The Uses of Spurious Proofs in Teaching Mathematics
AbstractA spurious proof is a mathematical proof that seems to be logically cogent at every step, but reaches a conclusion that is clearly impossible. This occurs because a step of the proof has been cleverly written to conceal its own falsehood, and the hidden falsehood ultimately creates the incongruous conclusion. In the past, close reading of spurious proofs in order to discern which step is the false one has been a niche endeavor of recreational mathematics, and only occasionally used in the classroom as one among many types of long-form problems.
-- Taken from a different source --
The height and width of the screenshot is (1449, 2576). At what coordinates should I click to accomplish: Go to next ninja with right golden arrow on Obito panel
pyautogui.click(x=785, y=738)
However, spurious proofs have several distinctive—though sometimes neglected—values in the educational context. One of these sources of value is spurious proofs’ creation of “cognitive conflict” that stimulates critical thought in the contexts of both general problem solving and learning the proof process. Another underappreciated source of value is spurious proofs’ potential fitness for developing the “productive disposition” aspect of mathematical proficiency that sees math as a sensible and useful endeavor. This aspect of proficiency is widely recognized in the literature, but just as widely overlooked in the classroom, likely because it is usually something that must be taken or rejected wholesale. Spurious proofs, though, give teachers a rare means to reinforce this value in their students through an active problem-solving process. With a spurious proof, the coherency of the mathematical system is challenged when the proof offers a result that contradicts well-known mathematical knowledge, but still seems to be logically supported; the student must then actively validate the system’s coherency by searching out the proof’s logical flaw. In this way, a student is actively engaged in affirming the consistency of the mathematical system rather than simply accepting it, or not.
After presenting some background information on the history and typology of spurious proofs, this thesis explains their value from cognitive conflict and coherency reinforcement in more detail, and then offers examples of how they may be put to use in the classroom beyond their generic role of simple long-form problems.